The Hub (sometimes The National Centre for Craft & Design) is an arts centre in Sleaford, Lincolnshire, which holds England's largest exhibition space for craft and design. It comprises a shop, cafebar, galleries, dance studio, and design workshops. The centre provides space for contemporary artists and makers, workshops, talks, classes, competitions and performance. It has creative links to local schools, and is a focus for the Design-Nation creatives network.

The NCCD began as 'The Hub' in 2003, in a converted Hubbard and Phillips company seed warehouse. In 2011 it changed to The National Centre for Craft & Design, funded by North Kesteven District Council and Arts Council England.

Before the NCCD re-brand, the building spent nine years as 'The Hub', after transferring from The Pearoom in Heckington which was turned into a heritage, craft and tourism centre for the village in the 1970s. Until a move to Sleaford in 2003, the current home was a seed warehouse from 1939 to 1972 and a storage area thereafter. The Hub is today an Arts Council England National Portfolio Organisation, owned and supported by North Kesteven District Council and operated by Lincs Inspire Limited, a Lincolnshire-based charity. A £1.2 million refurbishment in May 2021 followed closure because of the COVID-19 pandemic.

The Hub is part of Lincolnshire One Venues (LOV), aided by Lincolnshire Arts Trust to promote, and achieve funding for, ten arts centres within Lincolnshire. and is an Arts Council England National Portfolio Organisation, owned and supported by North Kesteven District Council and operated by Lincs Inspire Limited.

==Events==
In 2011 the NCCD held an international competition for architects and artists to design beach huts for the Lincolnshire coast; entries came from North America, Europe and Asia in the form of scale models, the winning design being built full size.

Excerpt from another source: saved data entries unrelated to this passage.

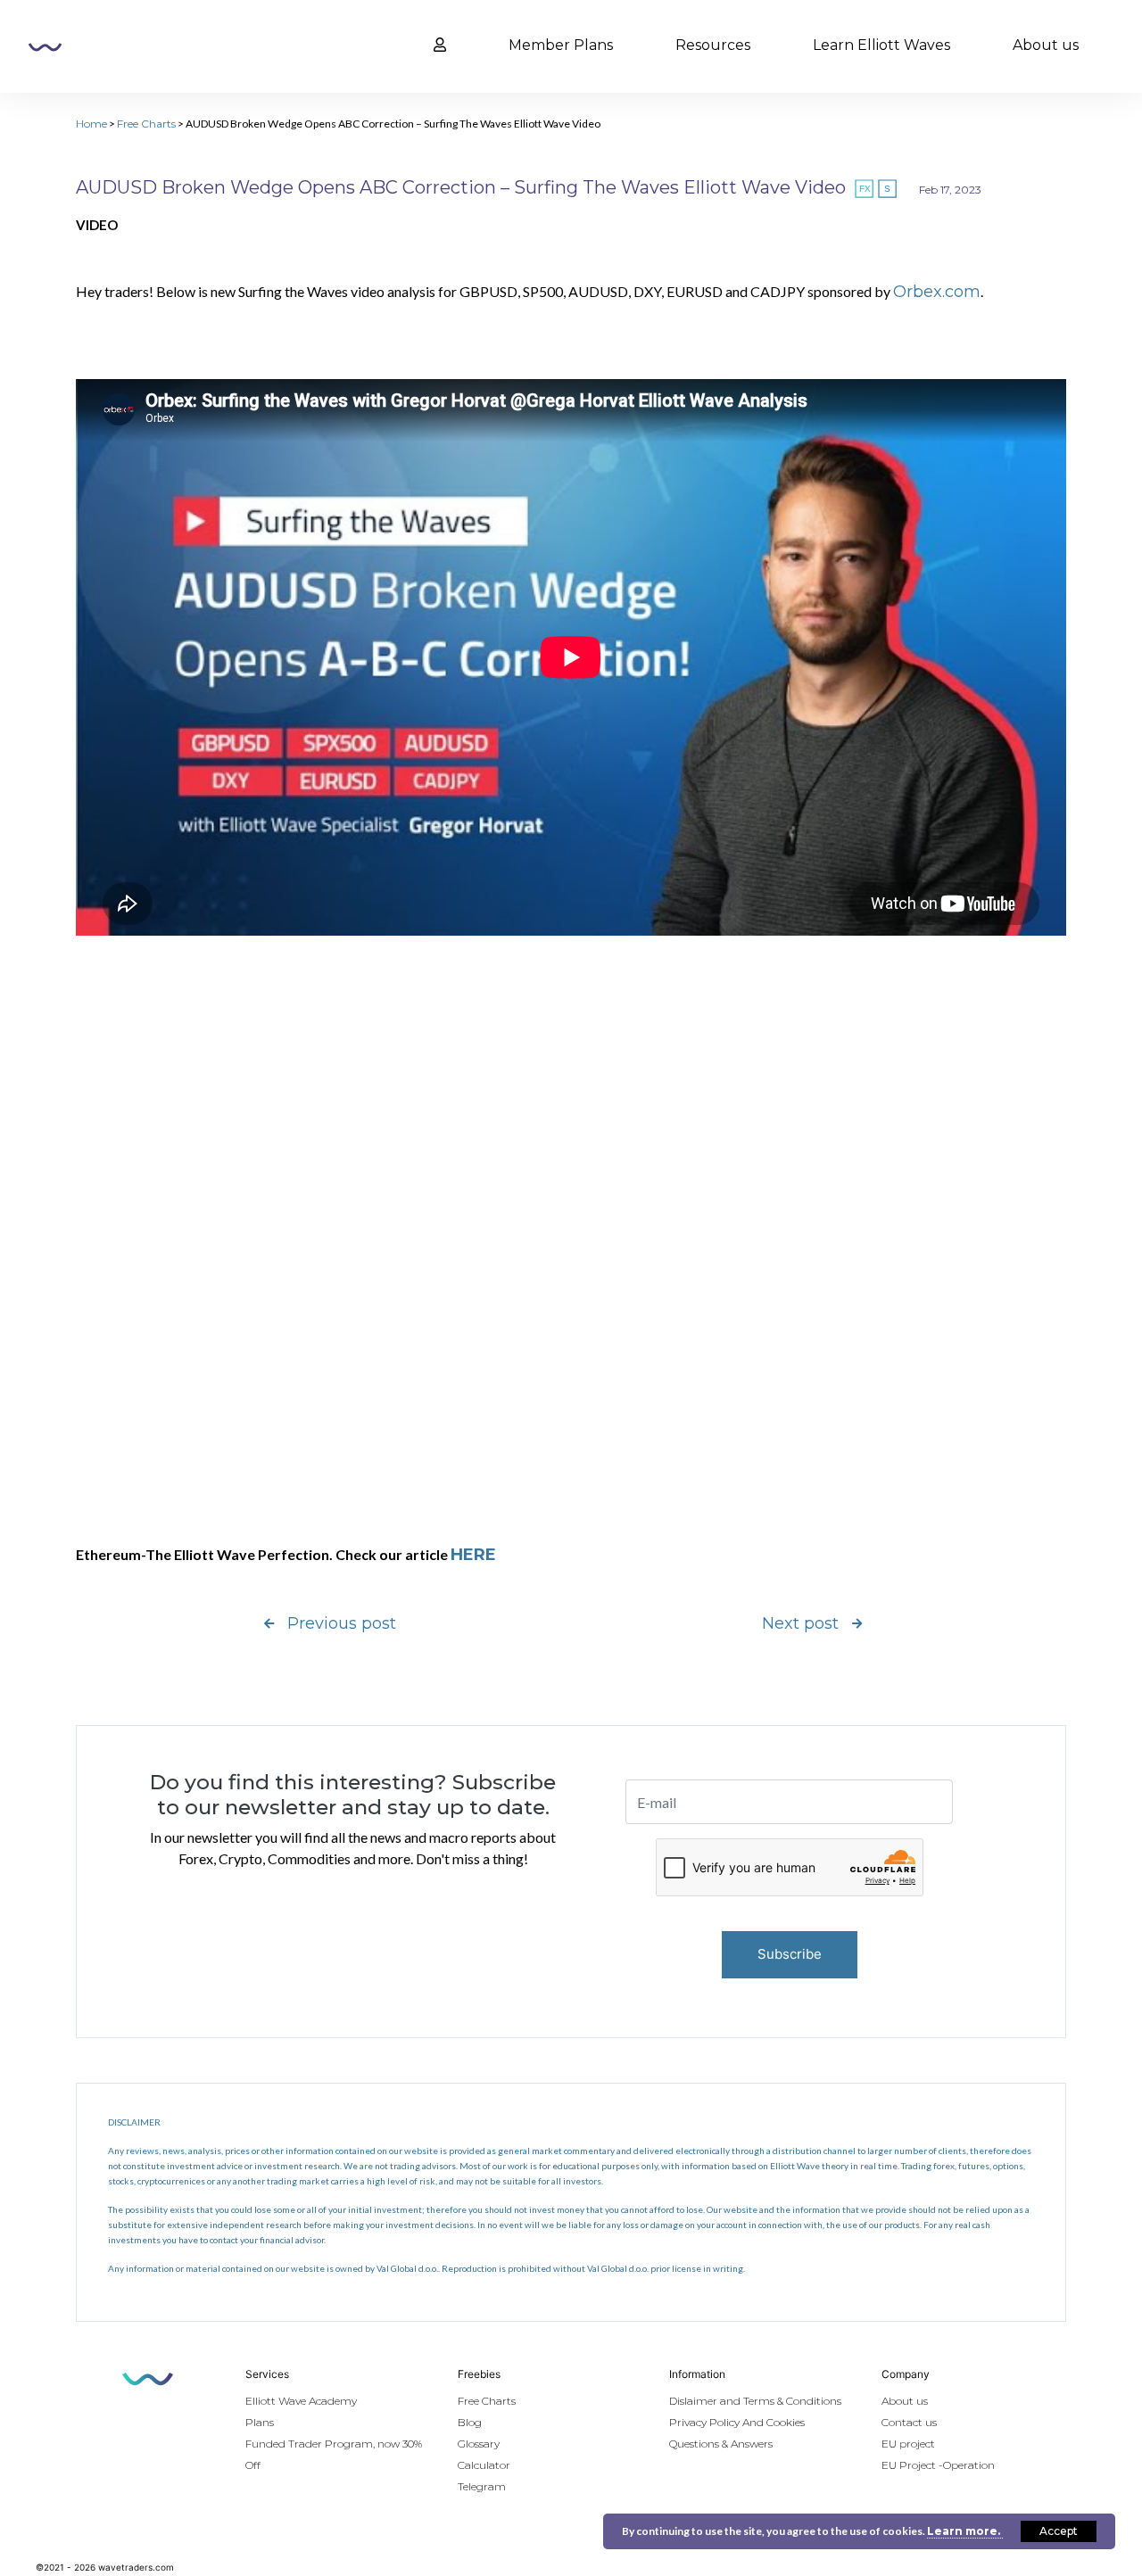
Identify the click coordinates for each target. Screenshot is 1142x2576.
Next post (800, 1623)
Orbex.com (937, 291)
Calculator (484, 2465)
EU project (908, 2443)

In January 2012 the Centre became a venue for an international touring exhibition, The Museum of Broken Relationships, with Croatian exhibits of personal relationship mementos.

The NCCD co-curated, in collaboration with the Crafts Council and mac (Birmingham), the tri-annual Made in the Middle exhibition of contemporary design, held at the mac centre from February to April 2012. The Arts Council funded Design Factory announced that Made in the Middle would visit the NCCD from April to July 2012.